The practice has a good mix of individual and business clients, mostly located within Staten Island. This is a mature practice, with long-term clientele. The business is profitable that should provide more than 40% to the Buyer that purchases the business.
- Asking Price: N/A
- Cash Flow: $125,000
- Gross Revenue: $300,000
- EBITDA: N/A
- FF&E: N/A
- Inventory: N/A
- Inventory Included: N/A
- Established: 1979
- Property Owned or Leased:N/A
- Property Included:N/A
- Building Square Footage:N/A
- Lot Size:N/A
- Total Number of Employees:N/A
- Furniture, Fixtures and Equipment:N/A
The seller is willing to provide transitional assistance to the buyer to help ensure client retention.
Seller wishes to retire from public accounting.
The company was established in 1979, making the business 43 years old.
Why is the Current Owner Selling The Business?
There are all kinds of reasons why individuals decide to sell businesses. Nonetheless, the real factor and the one they say to you might be 2 totally different things. As an example, they might say "I have too many various commitments" or "I am retiring". For numerous sellers, these reasons are valid. However, for some, these may just be excuses to attempt to hide the reality of changing demographics, increased competition, current reduction in revenues, or a variety of various other reasons. This is why it is extremely vital that you not rely completely on a vendor's word, however instead, make use of the vendor's solution in conjunction with your general due diligence. This will repaint an extra sensible picture of the business's present circumstance.
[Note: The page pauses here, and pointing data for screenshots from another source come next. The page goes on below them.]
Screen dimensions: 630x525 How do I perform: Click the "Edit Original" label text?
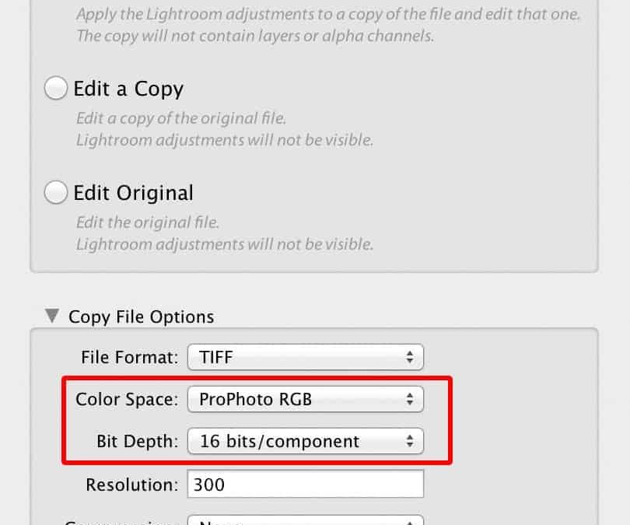click(133, 192)
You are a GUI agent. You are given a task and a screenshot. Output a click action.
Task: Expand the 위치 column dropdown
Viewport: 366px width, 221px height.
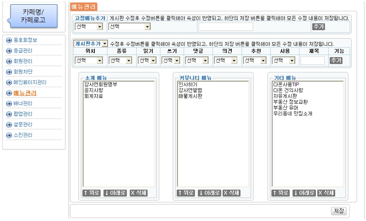tap(89, 61)
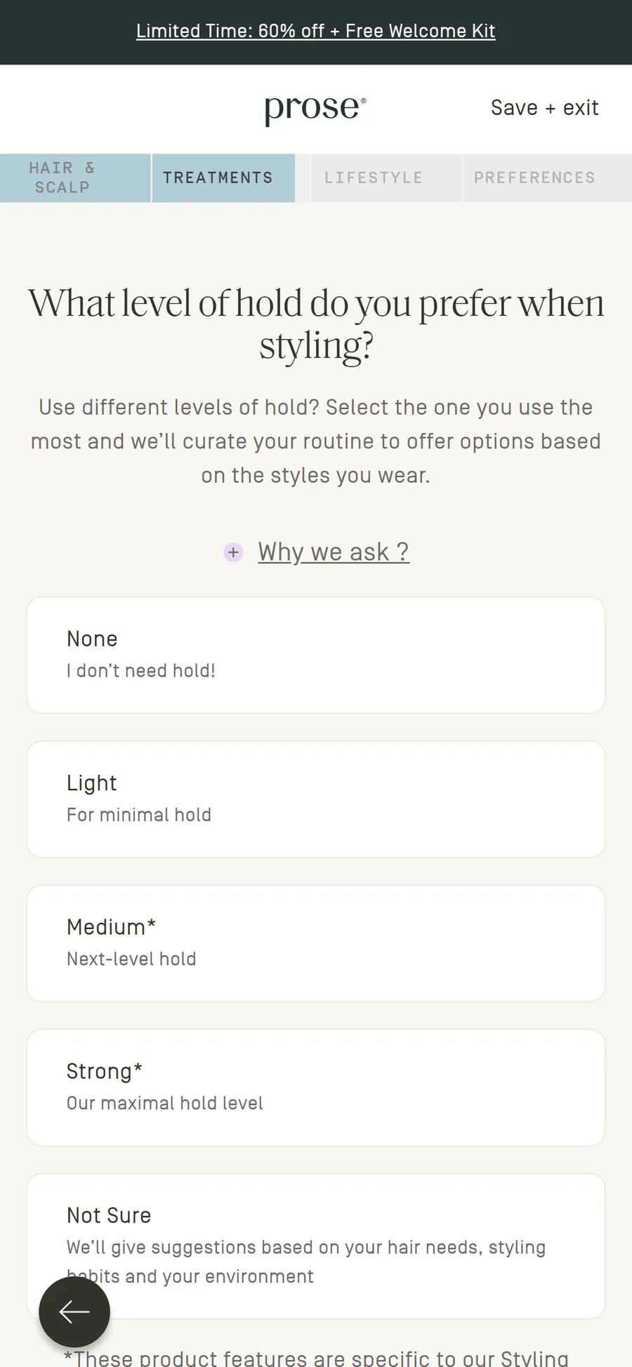Click the prose logo
The width and height of the screenshot is (632, 1367).
coord(315,109)
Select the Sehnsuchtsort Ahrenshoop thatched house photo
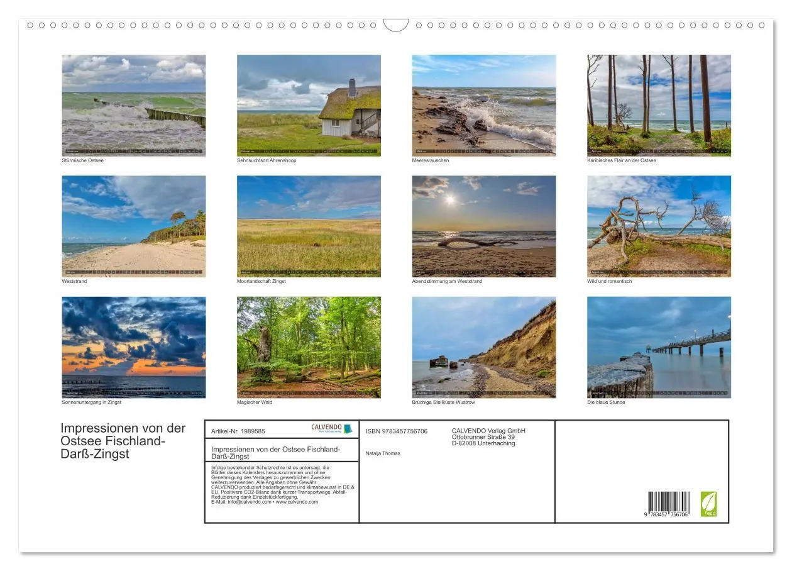Screen dimensions: 792x571 309,105

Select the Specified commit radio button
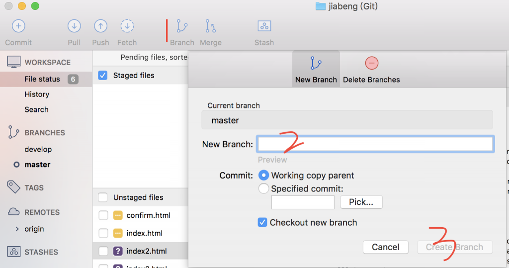[x=263, y=188]
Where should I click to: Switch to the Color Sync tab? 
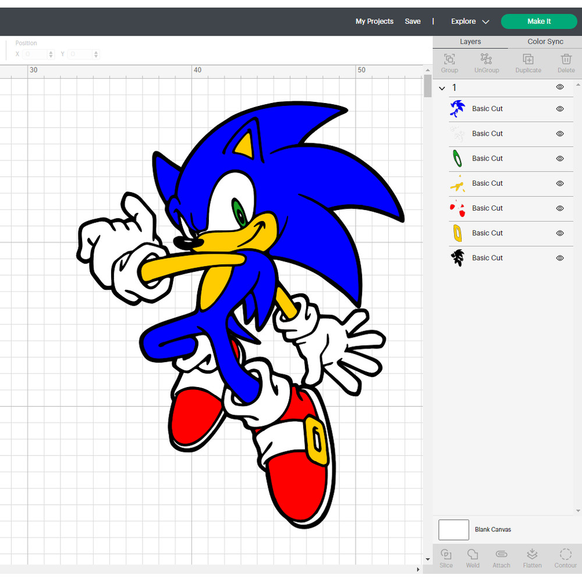(x=545, y=41)
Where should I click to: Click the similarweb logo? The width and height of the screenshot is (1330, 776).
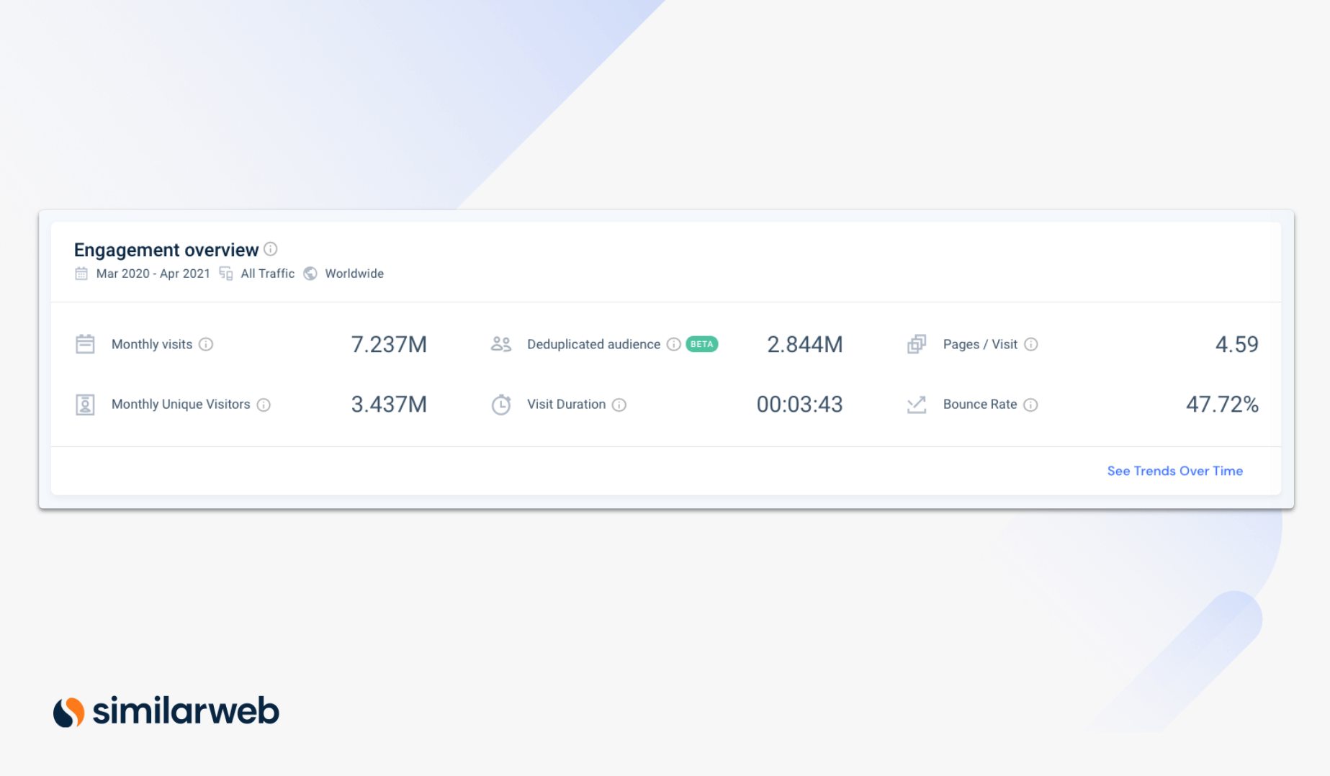pos(166,711)
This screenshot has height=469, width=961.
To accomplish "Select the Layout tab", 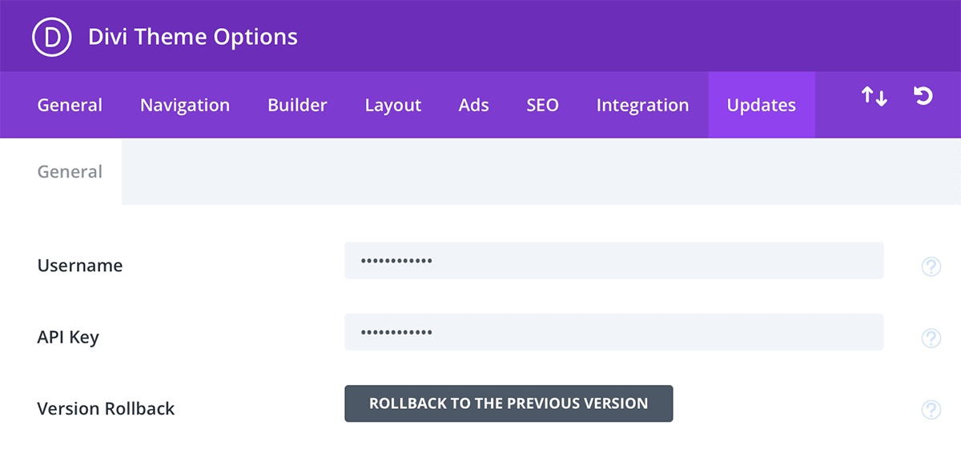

Existing Debts and Future Obligations
If the current entity is in debt, which numerous companies are, then you will certainly have reason to consider this when valuating/preparing your offer. Lots of companies borrow money with the purpose of covering things such as stock, payroll, accounts payable, and so on. Remember that occasionally this can imply that revenue margins are too thin. Lots of businesses come under a revolving door of taking loans as a way to pay back other loans. In addition to debts, there may likewise be future obligations to think about. There might be an outstanding lease on equipment or the structure where the business resides. The business might have existing contracts with vendors that need to be satisfied or may result in charges if terminated early.
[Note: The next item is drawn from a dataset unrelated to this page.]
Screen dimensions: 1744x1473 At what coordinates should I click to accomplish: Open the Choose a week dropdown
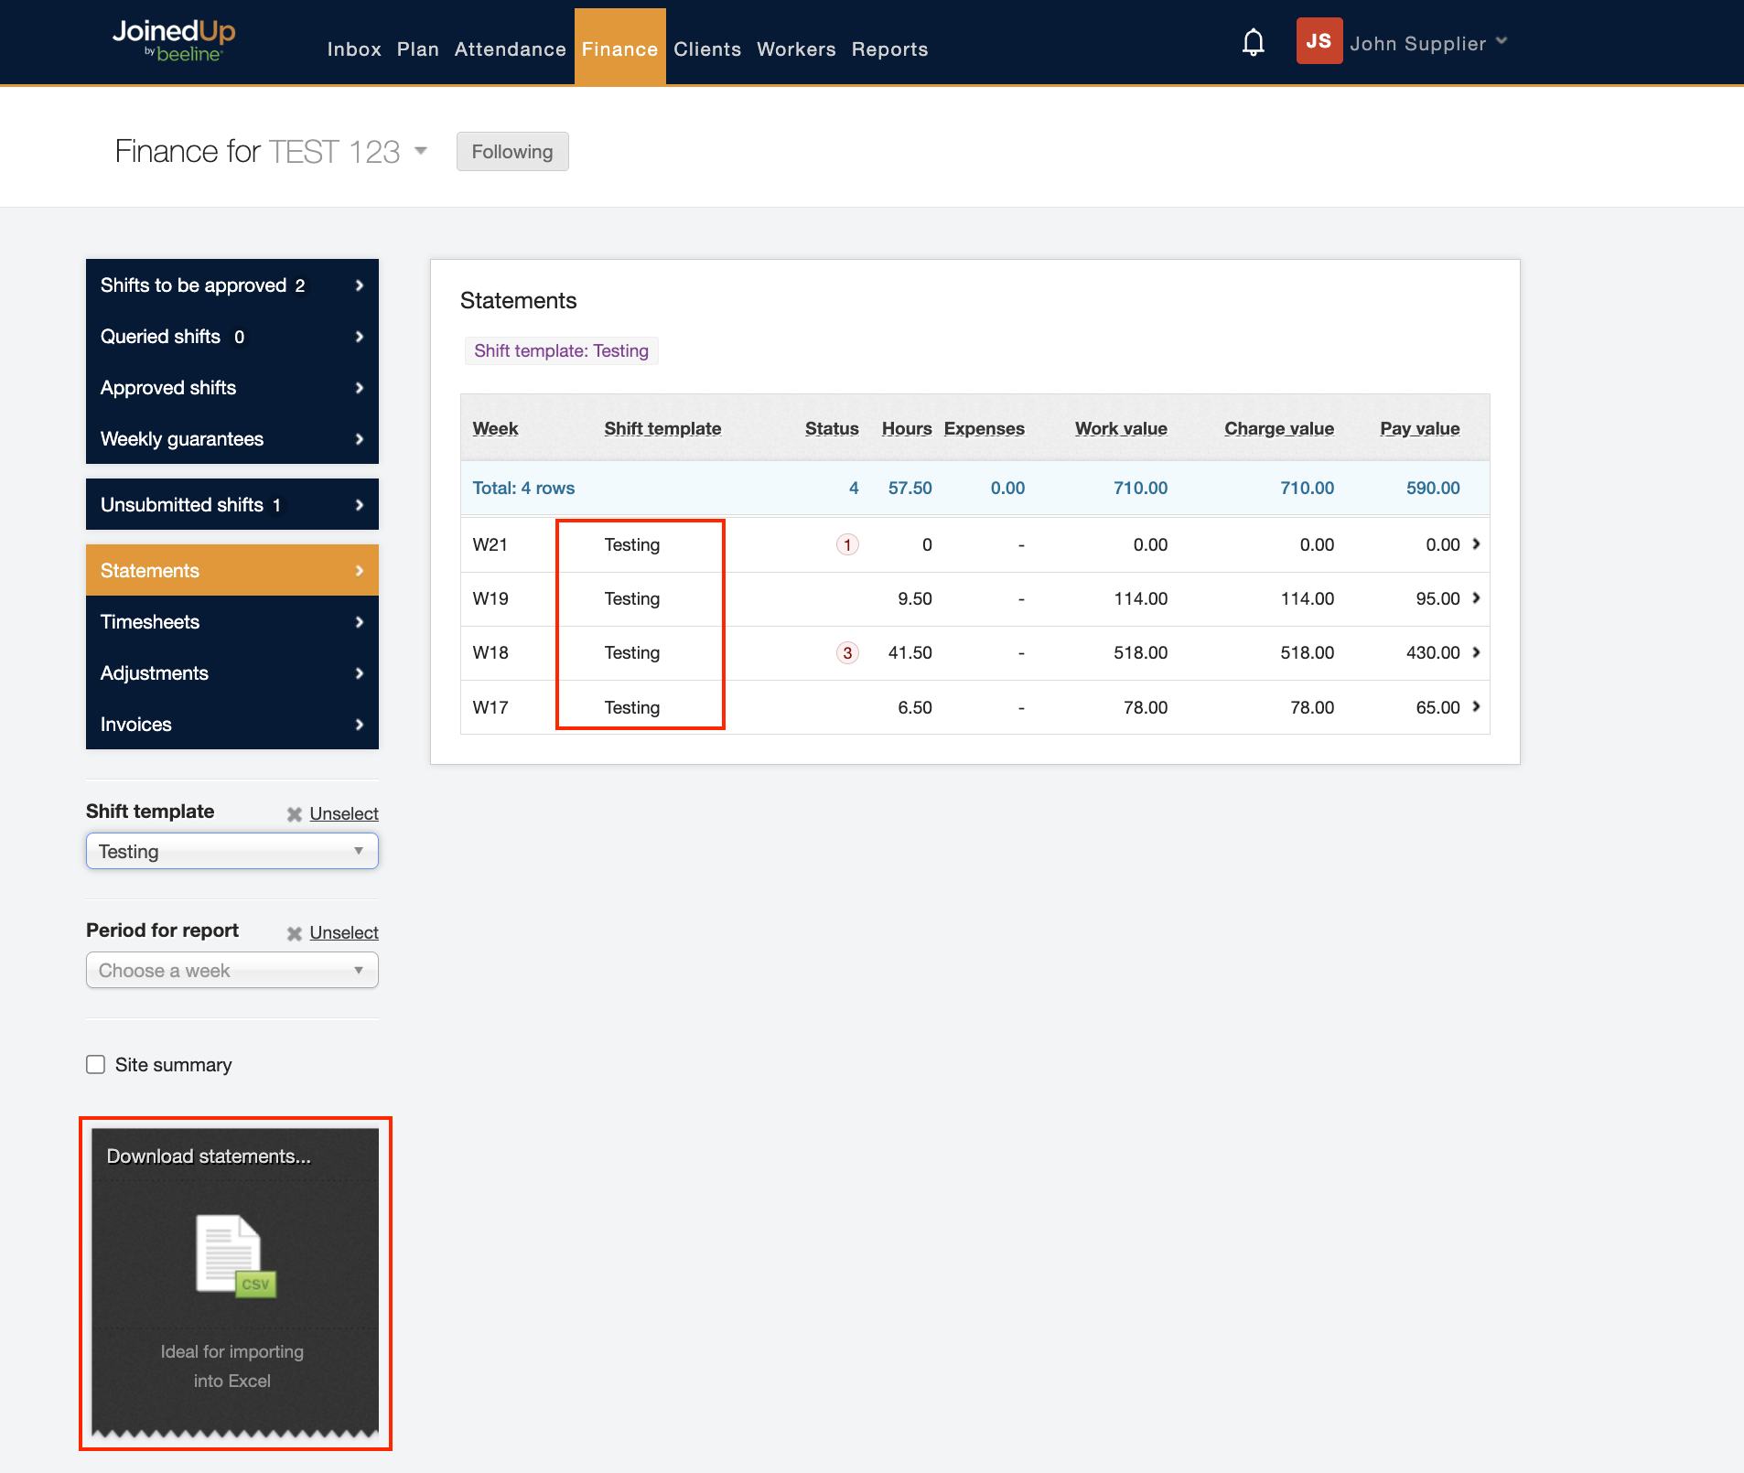231,971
Understanding the Customer Base, Competition and Area Demographics
Just how do companies in the location draw in new consumers? Most times, companies have repeat customers, which develop the core of their day-to-day profits. Certain elements such as new competition growing up around the area, road building and construction, and also personnel turn over can affect repeat clients and also negatively affect future revenues. One crucial point to take into consideration is the location of the business. Is it in a very trafficked shopping center, or is it concealed from the main road? Certainly, the more people that see the business often, the greater the opportunity to develop a returning customer base. A final idea is the general location demographics. Is the business placed in a densely inhabited city, or is it located on the edge of town? Exactly how might the regional mean home income influence future income potential?